Work required: Below are lines of data; restate word for word those running from the line containing "Llibres (375, 137)" to the line containing "VIAJE DE EGERIA (699, 1070)", inclusive, and no others.

Task inputs:
::::::::
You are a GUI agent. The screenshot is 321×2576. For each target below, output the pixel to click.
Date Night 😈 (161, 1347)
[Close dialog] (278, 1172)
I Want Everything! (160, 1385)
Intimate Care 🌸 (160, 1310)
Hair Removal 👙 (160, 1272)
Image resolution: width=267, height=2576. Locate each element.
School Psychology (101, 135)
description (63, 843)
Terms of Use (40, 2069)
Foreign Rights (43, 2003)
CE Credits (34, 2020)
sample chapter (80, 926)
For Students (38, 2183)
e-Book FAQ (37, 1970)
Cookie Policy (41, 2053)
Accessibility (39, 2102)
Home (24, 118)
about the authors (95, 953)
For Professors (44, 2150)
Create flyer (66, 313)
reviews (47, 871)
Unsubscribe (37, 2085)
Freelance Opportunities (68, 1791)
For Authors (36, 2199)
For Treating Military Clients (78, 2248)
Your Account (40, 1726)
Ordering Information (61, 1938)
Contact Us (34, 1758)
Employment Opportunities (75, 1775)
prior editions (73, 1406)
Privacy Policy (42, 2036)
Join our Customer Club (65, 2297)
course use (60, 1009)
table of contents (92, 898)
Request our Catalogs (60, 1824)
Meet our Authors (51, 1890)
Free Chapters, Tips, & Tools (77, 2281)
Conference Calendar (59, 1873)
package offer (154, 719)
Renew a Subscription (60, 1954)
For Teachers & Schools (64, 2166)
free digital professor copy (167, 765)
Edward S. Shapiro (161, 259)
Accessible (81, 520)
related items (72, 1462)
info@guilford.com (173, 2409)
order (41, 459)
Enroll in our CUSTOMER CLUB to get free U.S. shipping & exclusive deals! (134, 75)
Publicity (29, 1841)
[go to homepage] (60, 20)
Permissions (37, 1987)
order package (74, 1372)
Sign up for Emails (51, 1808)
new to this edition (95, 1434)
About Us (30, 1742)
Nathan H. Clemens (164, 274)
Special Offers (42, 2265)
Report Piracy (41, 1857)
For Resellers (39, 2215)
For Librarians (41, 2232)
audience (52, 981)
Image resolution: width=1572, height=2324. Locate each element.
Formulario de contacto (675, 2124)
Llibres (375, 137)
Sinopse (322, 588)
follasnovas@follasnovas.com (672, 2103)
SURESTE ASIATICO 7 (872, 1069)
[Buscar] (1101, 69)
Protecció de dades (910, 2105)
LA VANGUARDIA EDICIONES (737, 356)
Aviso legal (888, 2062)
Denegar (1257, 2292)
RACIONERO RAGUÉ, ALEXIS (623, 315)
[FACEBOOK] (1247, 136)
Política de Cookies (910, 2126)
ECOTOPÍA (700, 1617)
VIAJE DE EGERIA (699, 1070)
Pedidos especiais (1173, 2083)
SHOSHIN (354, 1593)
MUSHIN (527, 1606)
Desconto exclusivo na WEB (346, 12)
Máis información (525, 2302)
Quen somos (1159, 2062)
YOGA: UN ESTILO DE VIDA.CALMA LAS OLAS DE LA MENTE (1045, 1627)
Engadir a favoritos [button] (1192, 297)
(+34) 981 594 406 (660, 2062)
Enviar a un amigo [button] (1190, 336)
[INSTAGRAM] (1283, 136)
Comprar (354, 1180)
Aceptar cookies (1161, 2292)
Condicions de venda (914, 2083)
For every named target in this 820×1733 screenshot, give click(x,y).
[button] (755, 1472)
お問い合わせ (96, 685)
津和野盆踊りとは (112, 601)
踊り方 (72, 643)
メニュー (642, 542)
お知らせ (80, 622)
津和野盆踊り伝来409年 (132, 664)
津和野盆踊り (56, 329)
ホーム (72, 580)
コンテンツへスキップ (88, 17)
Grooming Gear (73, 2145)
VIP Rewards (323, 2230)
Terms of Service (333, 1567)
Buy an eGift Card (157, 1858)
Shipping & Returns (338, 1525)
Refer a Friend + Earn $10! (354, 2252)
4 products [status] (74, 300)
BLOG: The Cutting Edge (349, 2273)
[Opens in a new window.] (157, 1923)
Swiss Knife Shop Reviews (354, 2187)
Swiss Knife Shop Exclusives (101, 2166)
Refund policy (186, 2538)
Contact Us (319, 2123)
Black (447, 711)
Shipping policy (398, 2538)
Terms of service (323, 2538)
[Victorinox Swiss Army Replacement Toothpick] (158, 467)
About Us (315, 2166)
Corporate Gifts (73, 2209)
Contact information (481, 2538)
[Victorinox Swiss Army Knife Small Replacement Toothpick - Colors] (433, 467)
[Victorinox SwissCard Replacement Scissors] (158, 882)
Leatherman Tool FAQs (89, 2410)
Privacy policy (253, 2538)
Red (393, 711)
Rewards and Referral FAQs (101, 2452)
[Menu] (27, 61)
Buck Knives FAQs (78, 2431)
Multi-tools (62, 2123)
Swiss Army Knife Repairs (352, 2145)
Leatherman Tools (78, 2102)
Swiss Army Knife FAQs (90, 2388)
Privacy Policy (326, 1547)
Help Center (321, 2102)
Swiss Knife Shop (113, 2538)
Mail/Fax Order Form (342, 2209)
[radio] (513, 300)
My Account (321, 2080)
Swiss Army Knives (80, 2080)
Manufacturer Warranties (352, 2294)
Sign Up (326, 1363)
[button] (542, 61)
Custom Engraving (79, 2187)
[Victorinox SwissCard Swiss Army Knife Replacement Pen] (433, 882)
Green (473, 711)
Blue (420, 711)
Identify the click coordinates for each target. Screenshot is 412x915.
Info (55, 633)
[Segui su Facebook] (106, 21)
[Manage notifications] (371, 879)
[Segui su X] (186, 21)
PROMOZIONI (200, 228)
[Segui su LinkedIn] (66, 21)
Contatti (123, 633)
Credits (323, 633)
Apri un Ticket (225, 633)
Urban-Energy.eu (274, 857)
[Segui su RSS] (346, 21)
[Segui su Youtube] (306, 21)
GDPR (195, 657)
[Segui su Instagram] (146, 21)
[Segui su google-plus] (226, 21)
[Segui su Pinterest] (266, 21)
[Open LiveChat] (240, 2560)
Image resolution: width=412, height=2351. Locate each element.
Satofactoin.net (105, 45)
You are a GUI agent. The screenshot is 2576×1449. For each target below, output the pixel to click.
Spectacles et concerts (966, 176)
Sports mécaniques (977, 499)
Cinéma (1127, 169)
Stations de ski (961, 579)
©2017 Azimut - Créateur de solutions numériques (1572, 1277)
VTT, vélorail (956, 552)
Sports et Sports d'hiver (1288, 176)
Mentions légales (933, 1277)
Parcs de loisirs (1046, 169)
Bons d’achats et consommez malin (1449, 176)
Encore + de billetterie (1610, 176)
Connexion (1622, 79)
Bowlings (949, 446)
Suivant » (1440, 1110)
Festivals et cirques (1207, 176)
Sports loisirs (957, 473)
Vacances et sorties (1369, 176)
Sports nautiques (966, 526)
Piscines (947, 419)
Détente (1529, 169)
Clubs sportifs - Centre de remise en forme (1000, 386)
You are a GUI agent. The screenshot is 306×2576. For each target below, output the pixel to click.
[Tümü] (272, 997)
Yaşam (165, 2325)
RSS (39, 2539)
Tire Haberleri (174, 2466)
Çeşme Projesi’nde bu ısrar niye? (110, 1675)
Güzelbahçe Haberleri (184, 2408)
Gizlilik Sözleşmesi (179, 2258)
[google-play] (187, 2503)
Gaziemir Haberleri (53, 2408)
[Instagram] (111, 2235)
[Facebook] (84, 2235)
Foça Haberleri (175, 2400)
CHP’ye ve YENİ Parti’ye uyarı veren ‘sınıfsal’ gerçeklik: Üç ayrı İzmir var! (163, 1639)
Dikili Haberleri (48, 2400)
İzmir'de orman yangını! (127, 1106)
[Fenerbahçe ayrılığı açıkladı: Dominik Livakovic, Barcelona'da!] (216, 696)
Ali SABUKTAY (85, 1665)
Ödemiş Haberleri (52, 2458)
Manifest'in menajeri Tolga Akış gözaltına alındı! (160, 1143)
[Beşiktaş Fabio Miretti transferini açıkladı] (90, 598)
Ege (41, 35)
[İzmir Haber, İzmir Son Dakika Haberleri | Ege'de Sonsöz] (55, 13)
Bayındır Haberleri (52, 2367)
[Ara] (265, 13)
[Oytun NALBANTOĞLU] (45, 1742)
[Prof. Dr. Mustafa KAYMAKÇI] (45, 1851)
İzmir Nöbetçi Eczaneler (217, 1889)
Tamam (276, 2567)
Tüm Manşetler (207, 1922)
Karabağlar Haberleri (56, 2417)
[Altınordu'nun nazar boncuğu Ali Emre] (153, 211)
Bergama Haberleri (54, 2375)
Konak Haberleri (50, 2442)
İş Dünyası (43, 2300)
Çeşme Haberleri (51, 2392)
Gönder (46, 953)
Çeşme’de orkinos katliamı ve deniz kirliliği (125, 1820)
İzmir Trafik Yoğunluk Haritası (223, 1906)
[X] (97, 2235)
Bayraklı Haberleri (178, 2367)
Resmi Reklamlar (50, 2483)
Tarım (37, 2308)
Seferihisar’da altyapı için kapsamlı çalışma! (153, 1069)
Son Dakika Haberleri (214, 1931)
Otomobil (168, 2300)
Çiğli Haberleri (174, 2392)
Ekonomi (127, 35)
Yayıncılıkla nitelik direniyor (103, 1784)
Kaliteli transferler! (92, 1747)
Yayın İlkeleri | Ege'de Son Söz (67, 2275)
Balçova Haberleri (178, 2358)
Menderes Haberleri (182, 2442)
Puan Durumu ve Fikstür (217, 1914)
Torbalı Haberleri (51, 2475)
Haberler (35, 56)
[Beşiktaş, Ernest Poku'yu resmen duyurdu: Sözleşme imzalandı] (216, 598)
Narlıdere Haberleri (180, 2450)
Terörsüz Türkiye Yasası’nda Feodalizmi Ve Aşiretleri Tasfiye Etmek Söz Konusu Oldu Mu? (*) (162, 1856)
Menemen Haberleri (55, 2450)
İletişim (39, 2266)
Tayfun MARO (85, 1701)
::::::::
Expected answer:
Llibres (375, 137)
Sinopse (322, 588)
follasnovas@follasnovas.com (672, 2103)
SURESTE ASIATICO 7 (872, 1069)
[Buscar] (1101, 69)
Protecció de dades (910, 2105)
LA VANGUARDIA EDICIONES (737, 356)
Aviso legal (888, 2062)
Denegar (1257, 2292)
RACIONERO RAGUÉ, ALEXIS (623, 315)
[FACEBOOK] (1247, 136)
Política de Cookies (910, 2126)
ECOTOPÍA (700, 1617)
VIAJE DE EGERIA (699, 1070)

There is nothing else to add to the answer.